» **EXERCISE DETAILS**
Find every line in the records below that holds the word "legend", and copy each one.

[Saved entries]
BEGIN

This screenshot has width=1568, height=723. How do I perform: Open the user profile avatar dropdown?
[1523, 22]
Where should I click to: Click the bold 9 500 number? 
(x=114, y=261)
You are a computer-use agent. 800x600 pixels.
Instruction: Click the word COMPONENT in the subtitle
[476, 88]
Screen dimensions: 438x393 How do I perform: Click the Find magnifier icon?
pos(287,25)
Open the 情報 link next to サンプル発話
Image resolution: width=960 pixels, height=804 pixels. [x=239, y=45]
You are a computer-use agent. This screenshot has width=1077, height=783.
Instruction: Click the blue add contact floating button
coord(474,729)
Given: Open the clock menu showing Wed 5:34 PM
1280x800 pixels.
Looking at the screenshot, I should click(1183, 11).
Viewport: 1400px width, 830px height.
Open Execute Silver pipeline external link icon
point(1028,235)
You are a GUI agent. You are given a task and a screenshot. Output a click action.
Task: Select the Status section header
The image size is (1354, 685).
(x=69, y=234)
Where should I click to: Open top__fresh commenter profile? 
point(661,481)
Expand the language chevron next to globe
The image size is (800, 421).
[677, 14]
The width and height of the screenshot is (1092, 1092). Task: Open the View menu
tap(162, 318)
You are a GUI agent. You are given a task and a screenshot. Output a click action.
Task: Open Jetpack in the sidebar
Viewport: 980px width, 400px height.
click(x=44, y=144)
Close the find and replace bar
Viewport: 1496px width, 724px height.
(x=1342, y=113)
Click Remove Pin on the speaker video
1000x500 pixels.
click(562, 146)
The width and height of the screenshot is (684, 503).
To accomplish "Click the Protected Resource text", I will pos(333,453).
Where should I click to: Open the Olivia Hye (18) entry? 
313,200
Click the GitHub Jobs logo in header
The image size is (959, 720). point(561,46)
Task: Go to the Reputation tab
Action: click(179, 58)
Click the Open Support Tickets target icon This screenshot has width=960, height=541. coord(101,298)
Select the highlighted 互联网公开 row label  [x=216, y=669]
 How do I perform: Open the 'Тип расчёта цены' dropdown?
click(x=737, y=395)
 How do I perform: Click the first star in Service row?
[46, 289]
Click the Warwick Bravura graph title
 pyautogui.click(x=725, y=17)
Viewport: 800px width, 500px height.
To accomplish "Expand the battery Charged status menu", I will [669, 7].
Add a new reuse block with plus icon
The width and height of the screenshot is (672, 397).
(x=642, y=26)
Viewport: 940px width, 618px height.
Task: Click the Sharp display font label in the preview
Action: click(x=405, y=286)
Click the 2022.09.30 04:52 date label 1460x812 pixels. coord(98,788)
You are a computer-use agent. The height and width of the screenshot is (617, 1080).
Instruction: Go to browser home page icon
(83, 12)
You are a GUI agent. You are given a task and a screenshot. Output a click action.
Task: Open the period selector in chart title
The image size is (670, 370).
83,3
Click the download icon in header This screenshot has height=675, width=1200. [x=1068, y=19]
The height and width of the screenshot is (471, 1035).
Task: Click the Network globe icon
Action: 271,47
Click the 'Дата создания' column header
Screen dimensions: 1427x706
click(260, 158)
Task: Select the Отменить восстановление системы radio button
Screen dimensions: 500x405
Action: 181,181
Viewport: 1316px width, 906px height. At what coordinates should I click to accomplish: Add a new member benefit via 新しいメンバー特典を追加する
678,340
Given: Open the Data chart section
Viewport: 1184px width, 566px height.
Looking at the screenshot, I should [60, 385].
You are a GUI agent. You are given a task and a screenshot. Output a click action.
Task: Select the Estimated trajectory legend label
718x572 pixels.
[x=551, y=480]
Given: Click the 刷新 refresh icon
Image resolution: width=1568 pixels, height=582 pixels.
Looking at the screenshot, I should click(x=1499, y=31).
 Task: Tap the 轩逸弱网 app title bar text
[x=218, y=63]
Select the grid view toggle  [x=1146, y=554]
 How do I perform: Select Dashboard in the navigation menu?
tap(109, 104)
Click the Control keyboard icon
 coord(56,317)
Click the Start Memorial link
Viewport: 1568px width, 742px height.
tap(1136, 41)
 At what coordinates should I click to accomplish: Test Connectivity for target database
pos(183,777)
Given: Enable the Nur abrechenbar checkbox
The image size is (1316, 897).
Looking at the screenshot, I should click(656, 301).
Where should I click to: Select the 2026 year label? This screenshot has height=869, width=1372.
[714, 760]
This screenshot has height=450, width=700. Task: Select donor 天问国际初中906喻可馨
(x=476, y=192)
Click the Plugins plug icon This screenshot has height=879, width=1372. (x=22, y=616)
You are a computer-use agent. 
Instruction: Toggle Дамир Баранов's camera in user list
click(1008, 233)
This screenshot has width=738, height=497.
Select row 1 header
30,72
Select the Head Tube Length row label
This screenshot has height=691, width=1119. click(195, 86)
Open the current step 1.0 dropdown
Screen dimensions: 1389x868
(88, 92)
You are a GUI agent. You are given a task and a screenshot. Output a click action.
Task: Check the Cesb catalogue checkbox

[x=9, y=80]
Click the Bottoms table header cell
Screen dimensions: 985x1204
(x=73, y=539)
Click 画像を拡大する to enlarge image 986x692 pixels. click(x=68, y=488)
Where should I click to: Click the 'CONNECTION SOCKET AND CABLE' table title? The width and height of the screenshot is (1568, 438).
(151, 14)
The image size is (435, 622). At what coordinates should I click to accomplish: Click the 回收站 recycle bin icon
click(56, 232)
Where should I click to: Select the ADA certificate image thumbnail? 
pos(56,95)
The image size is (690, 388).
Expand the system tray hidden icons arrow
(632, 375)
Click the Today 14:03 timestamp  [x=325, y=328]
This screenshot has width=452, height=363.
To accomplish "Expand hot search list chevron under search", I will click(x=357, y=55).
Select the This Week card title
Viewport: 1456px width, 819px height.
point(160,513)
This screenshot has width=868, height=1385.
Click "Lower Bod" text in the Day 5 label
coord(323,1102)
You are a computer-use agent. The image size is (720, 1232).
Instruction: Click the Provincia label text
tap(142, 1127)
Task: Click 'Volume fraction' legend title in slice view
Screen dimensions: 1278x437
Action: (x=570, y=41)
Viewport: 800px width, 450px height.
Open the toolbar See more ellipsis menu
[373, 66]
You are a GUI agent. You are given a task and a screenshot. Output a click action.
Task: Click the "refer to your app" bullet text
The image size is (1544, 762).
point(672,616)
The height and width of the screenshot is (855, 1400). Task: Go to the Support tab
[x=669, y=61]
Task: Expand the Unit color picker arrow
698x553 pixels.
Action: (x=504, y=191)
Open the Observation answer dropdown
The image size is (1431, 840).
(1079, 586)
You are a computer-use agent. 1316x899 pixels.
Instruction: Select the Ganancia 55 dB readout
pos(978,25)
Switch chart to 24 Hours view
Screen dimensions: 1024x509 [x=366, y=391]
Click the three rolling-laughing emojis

END

» **EXERCISE RESPONSE**
Task: Select the Estimated trajectory legend label
Task: Click 'Volume fraction' legend title in slice view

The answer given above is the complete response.